### Aufgabenstellung a
Entscheide anhand des Textes zu AGLink und der S7 1500, ob die Aussagen (i), (ii) und (iii) zutreffen. Antworte jeweils mit Ja oder Nein und zitiere die entscheidenden Worte des Textes wörtlich.
(i) Jochen Kühner hat die Demo von AGLink in der Version 5.2 geladen.
(ii) Laut Deltalogic ist der beschriebene Zugriff nicht möglich.
(iii) Nach LowLevelMahn werden die genannten Funktionen vor dem Konnekt aufgerufen.

### Vorliegender Text

————

# AGLink -> S7 1500 Zugriff auf Variablen



## Jochen Kühner (4 April 2017)

Hallo,
hat den jemand schon mal versucht mit AGLink auf eine 1500er SPS zuzugreifen, die Texistierenden Tags auszulesen, und dann von ausgewählten Tags werte zu lesen? Ich hab mir gerade das neuste AGLink (5.2) Demo geladen, finde aber in der API Beschreibung nichts passendes. Lt. Deltalogic soll das aber funktionieren.


----------



## LowLevelMahn (5 April 2017)

nach dem Konnekt mit S7 TCP/IP TIA kannst du mit den Funktionen dein Tag lesen

AGL_Symbolic_LoadAGLinkSymbolsFromPLC
AGL_Symbolic_FreeHandle
AGL_Symbolic_CreateAccessByPath
AGL_Symbolic_ReadMixEx

damit sollte es gehen


----------



## Jochen Kühner (5 April 2017)

————

### Auflistung zur Aufgabe
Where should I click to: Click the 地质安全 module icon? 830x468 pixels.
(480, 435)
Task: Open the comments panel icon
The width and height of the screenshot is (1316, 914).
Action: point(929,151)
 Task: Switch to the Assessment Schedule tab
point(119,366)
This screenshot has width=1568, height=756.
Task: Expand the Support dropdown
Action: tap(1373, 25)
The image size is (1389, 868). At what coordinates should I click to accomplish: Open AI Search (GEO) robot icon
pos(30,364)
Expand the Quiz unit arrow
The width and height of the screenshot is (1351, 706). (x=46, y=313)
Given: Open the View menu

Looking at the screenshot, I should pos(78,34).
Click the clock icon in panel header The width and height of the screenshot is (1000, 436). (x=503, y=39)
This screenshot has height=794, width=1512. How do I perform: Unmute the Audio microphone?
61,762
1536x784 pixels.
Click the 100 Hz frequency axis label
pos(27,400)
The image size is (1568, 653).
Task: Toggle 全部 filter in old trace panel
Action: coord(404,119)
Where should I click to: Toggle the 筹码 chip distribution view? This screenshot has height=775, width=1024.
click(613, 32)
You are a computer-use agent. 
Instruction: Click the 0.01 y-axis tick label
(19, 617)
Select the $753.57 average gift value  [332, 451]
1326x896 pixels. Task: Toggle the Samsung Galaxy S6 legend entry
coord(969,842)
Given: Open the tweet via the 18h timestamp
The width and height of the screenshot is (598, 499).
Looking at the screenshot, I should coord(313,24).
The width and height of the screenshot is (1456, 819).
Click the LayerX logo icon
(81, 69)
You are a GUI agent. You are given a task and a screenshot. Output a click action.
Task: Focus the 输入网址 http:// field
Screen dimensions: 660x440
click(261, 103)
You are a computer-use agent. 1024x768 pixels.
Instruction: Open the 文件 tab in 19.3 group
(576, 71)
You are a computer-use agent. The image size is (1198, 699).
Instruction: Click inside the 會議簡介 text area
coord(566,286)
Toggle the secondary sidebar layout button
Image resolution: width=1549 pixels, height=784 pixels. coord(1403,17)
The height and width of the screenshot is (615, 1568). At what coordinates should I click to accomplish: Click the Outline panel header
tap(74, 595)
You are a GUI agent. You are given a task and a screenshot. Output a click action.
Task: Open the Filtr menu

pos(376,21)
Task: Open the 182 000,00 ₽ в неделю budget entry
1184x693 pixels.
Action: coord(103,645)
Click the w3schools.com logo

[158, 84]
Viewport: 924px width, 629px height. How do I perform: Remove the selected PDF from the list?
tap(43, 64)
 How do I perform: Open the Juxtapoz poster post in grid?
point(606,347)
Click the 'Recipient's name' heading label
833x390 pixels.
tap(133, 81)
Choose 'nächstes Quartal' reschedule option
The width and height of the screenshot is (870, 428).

————

### Aufgabenstellung b
Gib den Abschnitt der Auflistung als Markdown-Tabelle mit den Spalten „Nr.“ und „Zeile“ aus. Er beginnt mit der Zeile, die „Click the w3schools.com logo“ enthält, und reicht bis zum Ende der Auflistung. Leerzeilen werden weggelassen.

### Ergebnis a
(i) Ja: „Ich hab mir gerade das neuste AGLink (5.2) Demo geladen“
(ii) Nein: „Lt. Deltalogic soll das aber funktionieren.“
(iii) Nein: „nach dem Konnekt mit S7 TCP/IP TIA kannst du mit den Funktionen dein Tag lesen“

### Ergebnis b
| Nr. | Zeile |
|---|---|
| 1 | Click the w3schools.com logo |
| 2 | [158, 84] |
| 3 | Viewport: 924px width, 629px height. How do I perform: Remove the selected PDF from the list? |
| 4 | tap(43, 64) |
| 5 |  How do I perform: Open the Juxtapoz poster post in grid? |
| 6 | point(606,347) |
| 7 | Click the 'Recipient's name' heading label |
| 8 | 833x390 pixels. |
| 9 | tap(133, 81) |
| 10 | Choose 'nächstes Quartal' reschedule option |
| 11 | The width and height of the screenshot is (870, 428). |